DATA PROVIDED →

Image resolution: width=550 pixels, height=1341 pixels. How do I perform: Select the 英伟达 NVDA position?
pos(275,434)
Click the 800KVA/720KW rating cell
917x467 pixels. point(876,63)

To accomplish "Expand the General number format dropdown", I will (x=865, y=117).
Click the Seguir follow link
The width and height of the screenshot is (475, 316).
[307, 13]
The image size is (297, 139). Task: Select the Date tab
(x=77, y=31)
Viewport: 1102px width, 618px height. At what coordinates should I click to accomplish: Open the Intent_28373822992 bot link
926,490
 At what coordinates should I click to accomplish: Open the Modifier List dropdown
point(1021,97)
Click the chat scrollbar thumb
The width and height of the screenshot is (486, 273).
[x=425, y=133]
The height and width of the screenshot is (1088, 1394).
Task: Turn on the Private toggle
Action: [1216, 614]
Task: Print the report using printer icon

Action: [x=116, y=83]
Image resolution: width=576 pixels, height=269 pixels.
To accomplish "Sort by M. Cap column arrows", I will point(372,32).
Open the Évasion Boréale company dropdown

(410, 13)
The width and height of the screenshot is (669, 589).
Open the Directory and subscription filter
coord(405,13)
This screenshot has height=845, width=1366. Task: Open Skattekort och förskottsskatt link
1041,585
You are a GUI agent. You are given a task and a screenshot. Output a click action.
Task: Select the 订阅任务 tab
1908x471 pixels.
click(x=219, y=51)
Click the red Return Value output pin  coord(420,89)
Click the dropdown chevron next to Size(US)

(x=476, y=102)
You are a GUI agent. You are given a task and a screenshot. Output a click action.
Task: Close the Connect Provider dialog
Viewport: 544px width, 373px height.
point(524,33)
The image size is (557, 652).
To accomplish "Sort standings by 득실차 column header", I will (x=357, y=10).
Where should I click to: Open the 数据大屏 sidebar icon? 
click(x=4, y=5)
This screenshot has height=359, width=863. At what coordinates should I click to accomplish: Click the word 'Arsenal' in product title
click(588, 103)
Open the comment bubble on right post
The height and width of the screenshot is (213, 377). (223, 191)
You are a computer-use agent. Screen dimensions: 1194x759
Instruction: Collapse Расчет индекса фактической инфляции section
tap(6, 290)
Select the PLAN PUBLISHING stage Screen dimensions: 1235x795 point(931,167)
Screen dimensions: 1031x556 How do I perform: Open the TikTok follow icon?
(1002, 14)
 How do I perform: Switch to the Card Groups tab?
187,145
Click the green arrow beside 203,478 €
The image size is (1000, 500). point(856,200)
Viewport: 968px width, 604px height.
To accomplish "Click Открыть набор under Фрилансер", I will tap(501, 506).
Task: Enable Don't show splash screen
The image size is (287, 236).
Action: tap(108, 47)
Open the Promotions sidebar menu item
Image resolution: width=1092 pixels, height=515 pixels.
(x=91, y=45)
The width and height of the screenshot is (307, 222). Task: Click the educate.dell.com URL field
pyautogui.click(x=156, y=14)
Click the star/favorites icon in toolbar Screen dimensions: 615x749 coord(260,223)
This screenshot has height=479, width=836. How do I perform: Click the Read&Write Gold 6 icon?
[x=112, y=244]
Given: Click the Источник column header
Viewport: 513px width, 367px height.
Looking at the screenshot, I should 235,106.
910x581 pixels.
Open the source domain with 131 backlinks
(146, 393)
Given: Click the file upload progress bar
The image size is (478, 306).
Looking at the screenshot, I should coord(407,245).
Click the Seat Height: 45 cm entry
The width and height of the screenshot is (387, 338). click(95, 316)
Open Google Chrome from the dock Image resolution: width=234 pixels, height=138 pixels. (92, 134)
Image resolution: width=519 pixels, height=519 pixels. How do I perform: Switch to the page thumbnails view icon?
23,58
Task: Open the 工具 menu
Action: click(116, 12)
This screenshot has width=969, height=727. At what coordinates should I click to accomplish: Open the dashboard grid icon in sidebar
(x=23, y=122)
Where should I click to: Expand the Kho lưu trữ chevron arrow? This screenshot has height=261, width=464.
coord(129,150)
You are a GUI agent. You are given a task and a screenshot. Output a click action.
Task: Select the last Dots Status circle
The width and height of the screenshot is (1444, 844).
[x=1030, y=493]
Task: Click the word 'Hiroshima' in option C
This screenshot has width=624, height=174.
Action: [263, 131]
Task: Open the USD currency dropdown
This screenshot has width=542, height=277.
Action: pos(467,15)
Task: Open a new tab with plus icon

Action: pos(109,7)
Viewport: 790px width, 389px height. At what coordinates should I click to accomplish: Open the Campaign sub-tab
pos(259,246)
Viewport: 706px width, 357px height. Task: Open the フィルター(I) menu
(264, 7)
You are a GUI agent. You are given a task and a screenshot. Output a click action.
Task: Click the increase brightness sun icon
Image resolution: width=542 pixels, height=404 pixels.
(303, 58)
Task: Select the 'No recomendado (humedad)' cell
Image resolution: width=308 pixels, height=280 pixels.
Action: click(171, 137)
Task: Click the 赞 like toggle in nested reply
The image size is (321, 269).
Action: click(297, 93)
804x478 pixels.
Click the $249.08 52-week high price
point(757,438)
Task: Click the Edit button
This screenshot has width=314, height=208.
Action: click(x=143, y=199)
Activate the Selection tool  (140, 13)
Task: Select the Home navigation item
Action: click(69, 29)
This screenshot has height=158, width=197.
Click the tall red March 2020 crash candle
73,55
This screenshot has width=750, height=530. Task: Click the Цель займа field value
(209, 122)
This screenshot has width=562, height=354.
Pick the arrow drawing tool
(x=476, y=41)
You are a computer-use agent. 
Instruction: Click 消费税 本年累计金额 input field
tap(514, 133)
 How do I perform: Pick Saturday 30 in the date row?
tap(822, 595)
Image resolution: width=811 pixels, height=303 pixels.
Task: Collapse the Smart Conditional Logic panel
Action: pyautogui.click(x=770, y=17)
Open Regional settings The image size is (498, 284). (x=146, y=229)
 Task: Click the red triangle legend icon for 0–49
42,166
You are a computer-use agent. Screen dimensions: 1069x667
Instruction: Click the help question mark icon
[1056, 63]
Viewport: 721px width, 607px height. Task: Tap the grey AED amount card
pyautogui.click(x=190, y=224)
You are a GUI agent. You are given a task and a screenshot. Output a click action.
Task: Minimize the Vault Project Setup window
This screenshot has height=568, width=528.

ASSIGNED TASK →
Search the entries for the string "computer" and copy each line where it occurs.

RESULT BELOW →
You are a computer-use agent. Screen dimensions: 1194x759
You are a computer-use agent. 
You are a computer-use agent. Screen dimensions: 1069x667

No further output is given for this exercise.